Neaga’s promises came just days after he was threatened by Romania’s prime minister, Viorica Dancila, that he will lose his job if Romania will not have at least 100 km of new motorway completed this year.
Despite the fact that CNAIR’s manager missed the target, he was maintained at the head of the company by the main ruling party.
According to main ruling party’s governing programme, Romania should have reach more than 1,000 km of motorway by 2018.
One of the motorways included in the governing programme, Targu Mures – Iasi, was completely abandoned by the current government.
The region of Moldova, the poorest in Romania, needs good infrastructure connections with Transylvania and Western Europe and with Bucharest to escape its historical isolation, but the government’s priorities for the next decade don’t include Moldova.
Puzzle wit missing links
But even the small Romanian motorway network, which looks like a nonsensical puzzle to the unaccustomed eye, is split in two and the country has little chance to connect the two sides within the next decade.
Romania – which in 2018 has celebrated the centennial of its union with Transylvania and other smaller provinces – is building two separate motorway networks, and the fracture line lies exactly on the ancient border between the Romanian Kingdom and the former Austro-Hungarian Empire, which included Transylvania and the western province of Banat until 1918.
In fact, the border between motorways, like the ancient border between separate states, is a natural one: the Carpathians, a long mountain range separating Transylvania from all other Romanian provinces.
At this moment, the Western province of Banat, with its rich city of Timisoara, is the only Romanian region fully connected to the Western European motorway network, through the Nadlac/Csanádpalota border motorway crossing point.
But the situation is about to change.
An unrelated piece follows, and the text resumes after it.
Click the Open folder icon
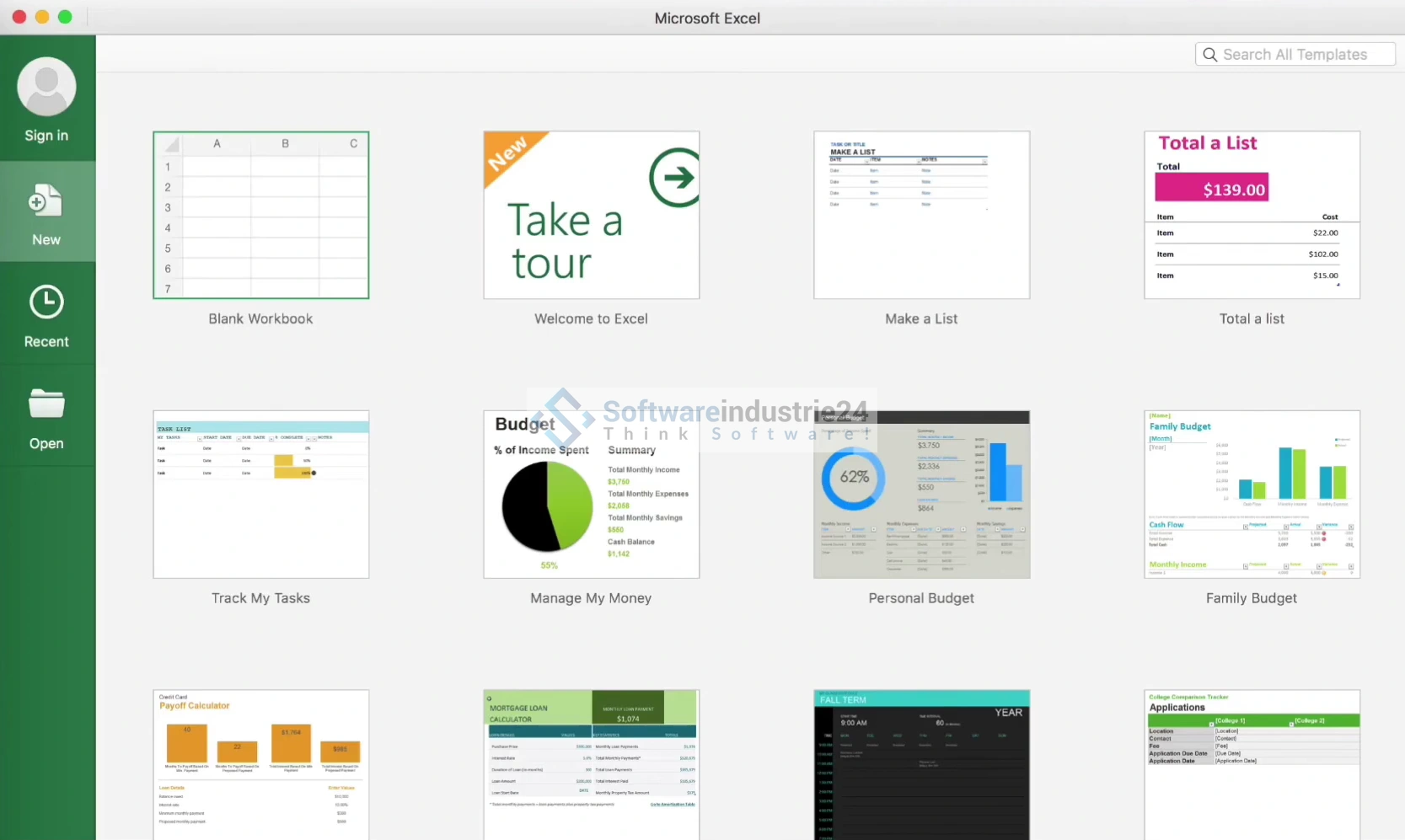Viewport: 1405px width, 840px height. tap(46, 404)
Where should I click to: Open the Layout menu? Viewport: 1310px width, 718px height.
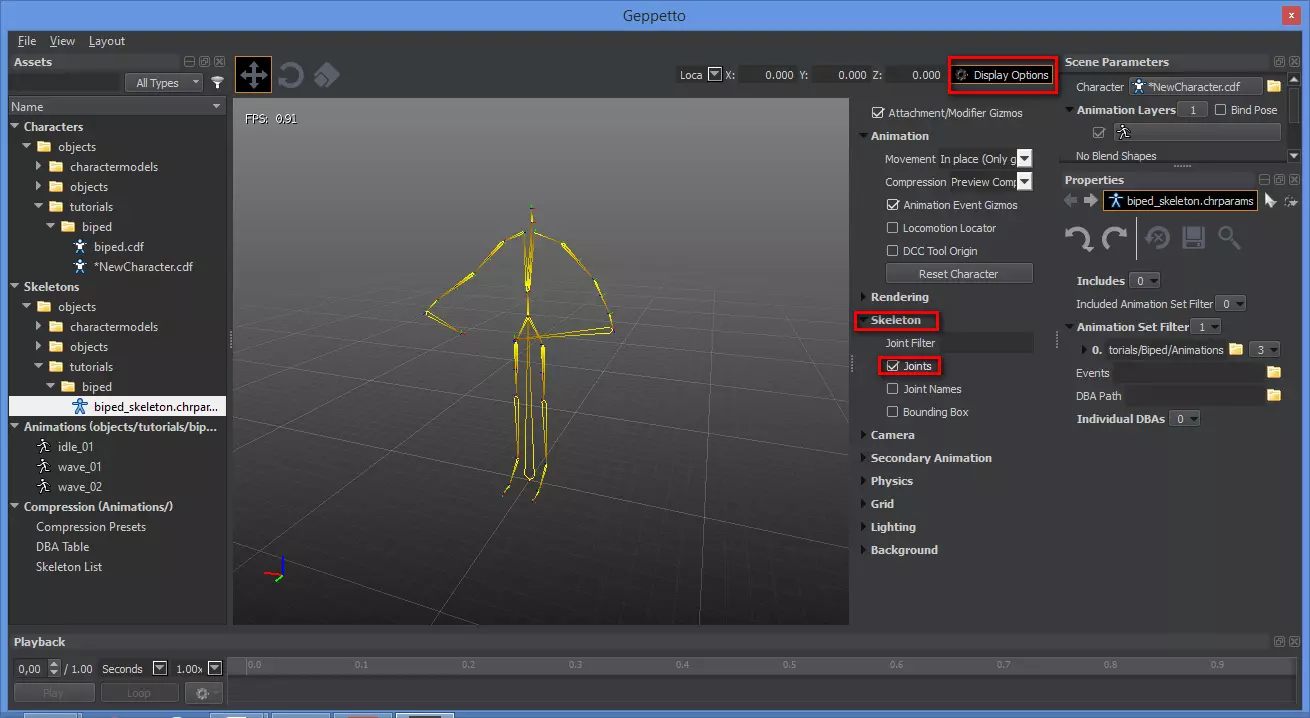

By 2020, a new motorway (A10) will connect southern Transylvania with northern Transylvania, and the missing link between Banat and Transylvania could be finished by 2023, so Transylvania and Banat will be connected to Hungary and the other Western European countries.
That means that within five years, it will become much easier to travel from Transylvania to Budapest, the former Capital city of the province until 1918, than from Transylvania to Bucharest, the present-day Capital city, which decides which motorways are built in Romania, and where.
But the missing link between Transylvania and Wallachia, the Pitesti-Sibiu motorway section, has little chance to be done within the next decade, and the main reason is incompetence, experts say.
“Some sections of the Sibiu-Pitesti motorway could be completed within eight years, but the entire project could take at least 15 years,” Pro Infrastructura Vice-President Ionut Ciurea told Business Review.
Pro Infrastructura, an NGO that monitors infrastructure projects in Romania, constantly criticizes the government’s administrators of motorway projects.
“There is a lot of incompetence on the auction side, there are weak task books. It takes a year just to launch an auction in Romania. Generally speaking, there is a lack of administrative capacity to manage large infrastructure projects”, Ciurea said.
Worse yet, the motorway network built around Bucharest is not connected to any other motorway network and there is no connection project other than Pitesti-Sibiu, so there are three motorways (Bucharest-Pitesti, Bucharest-Ploiesti and Bucharest-Constanta) used only to connect the Capital city with (some) other areas of the country.
In fact, only one motorway project – Bacau ring road – in Moldova is advanced enough to be completed within the next few years, but this motorway section doesn’t solve any of the region’s main problems.
The region needs good infrastructure connections with Transylvania and Western Europe and with Bucharest to escape its historical isolation, but the government’s priorities for the next decade don’t include Moldova.
The A8 motorway – projected to connect Iasi, Moldova’s main city and former Capital, to Targu-Mures and the Transylvanian motorway system – is frozen and no money are available for its construction.